■ **PROBLEMS TO SOLVE**:
a) According to the text on autoimmune diseases in lupus patients, how many of the 281 patients had IgA deficiency?
b) Carry on writing the text on autoimmune diseases in lupus patients from where it stops.

------ TEXT SHOWN ------

The co-occurrence of autoimmune diseases was seen in 85/281 (30.2%) of the cohort: 61/85 (72%) had an additional organ-specific AID, and 54/85 (64%) had an additional systemic AID. Twenty patients (24%) had additional organ-specific and systemic AIDs.

In 58/281 (20.6%) of SLE patients there was one more autoimmune disease; in 21/281 (7.4%) there were two others, and in 6/281 (2.1%) there were 3 or more associated diseases. The frequency of associated diseases is presented in Table 1.

TABLE 1
FREQUENCY OF ASSOCIATED AUTOIMMUNE DISEASES IN A COHORT OF 281 SYSTEMIC LUPUS ERYTHEMATOSUS PATIENTS.

In this cohort, 17/281 (6.0%) had IgA deficiency. The comparison of the epidemiological profile and prevalence of autoimmune diseases in patients with and without IgA deficiency is shown in Table 2.

TABLE 2
COMPARISON OF EPIDEMIOLOGICAL PROFILE AND ASSOCIATED AUTOIMMUNE DISEASE IN PATIENTS WITH AND WITHOUT AUTOIMMUNE DISEASES IN A COHORT OF 281 SYSTEMIC LUPUS ERYTHEMATOSUS PATIENTS.

DISCUSSION

We observed a high number of associations of AIDs, since almost 1/3 (30.2%) of the studied cohort had, at least, one more autoimmunity. Our results are very similar to those of Chambers et al.6, who found a prevalence of 33% of additional autoimmune disease in a multiethnic cohort of SLE patients. The presence of two or more autoimmune diseases in the same individual is known as polyautoimmunity, while the coexistence of three or more is called multiple autoimmune syndrome (MAS)22. This aggregation of autoimmunity has been described as the kaleidoscope of autoimmunity by Weiss and Shoenfeld23, who also observed familial aggregation of this phenomenon. Family history of autoimmune disease and female gender are considered to be risk factors of polyautoimmunity in general populations24. MAS has been detected in 8%-12% of cases of SLE according to a review by Matusiewicz et al.22. We found that SLE plus at least 2 more associated DAI, characterizing MAS, in 27/281 (9.6%) of our cohort.

In the present study, the most common association seen was with Hashimoto thyroiditis and Sjogren’s syndrome, which appeared in 11.7% and 7.1%, respectively. The same profile was also observed by Rojas-Villarraga et al.24, who studied 1,083 individuals with connective tissue diseases in general, including 335 with SLE.

------ MATERIAL SHOWN ------

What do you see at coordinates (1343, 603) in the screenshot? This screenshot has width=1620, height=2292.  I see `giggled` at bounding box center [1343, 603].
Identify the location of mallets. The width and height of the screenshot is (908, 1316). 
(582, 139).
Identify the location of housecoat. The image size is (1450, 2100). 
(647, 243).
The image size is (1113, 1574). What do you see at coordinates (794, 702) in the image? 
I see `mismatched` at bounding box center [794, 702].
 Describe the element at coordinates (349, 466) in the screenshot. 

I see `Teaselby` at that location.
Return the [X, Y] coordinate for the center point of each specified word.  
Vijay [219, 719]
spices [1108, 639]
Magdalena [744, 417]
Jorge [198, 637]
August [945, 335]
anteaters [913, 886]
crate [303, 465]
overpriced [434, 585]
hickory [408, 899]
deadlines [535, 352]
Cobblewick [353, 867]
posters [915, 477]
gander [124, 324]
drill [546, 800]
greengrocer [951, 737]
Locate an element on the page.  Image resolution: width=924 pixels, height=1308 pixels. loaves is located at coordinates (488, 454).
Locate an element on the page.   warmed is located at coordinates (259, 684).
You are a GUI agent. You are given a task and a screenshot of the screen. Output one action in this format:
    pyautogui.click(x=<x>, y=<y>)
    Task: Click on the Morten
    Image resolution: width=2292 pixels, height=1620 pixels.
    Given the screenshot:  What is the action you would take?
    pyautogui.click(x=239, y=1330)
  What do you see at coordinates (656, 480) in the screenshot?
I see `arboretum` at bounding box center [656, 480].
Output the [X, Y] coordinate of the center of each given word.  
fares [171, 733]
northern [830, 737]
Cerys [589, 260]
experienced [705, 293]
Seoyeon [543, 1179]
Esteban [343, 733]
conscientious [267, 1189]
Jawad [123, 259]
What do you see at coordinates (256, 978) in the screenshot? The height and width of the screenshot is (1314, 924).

------

■ **ANSWER SECTION**:
a) 17 of the 281 patients (6.0%) had IgA deficiency.

b)
Our studied series of patients with SLE had a high proportion of IgA deficiency (6.0%) when compared to a population of blood donors from our regions (1.96%). The hypotheses that have been used to explain this association are: (1)- since IgA is responsible for mucosal defense, an increased number of infections at these sites may offer antigens that can cross-react to auto-antigens by molecular mimicry25,26; (2)- a common genetic background, such as the presence of HLA A1-B8-DR3, may predispose to autoimmunity and immune deficiency27; (3)- an abnormal T cell regulation in individuals with IgA deficiency, mainly T regulatory cells, that also favor autoimmunity25.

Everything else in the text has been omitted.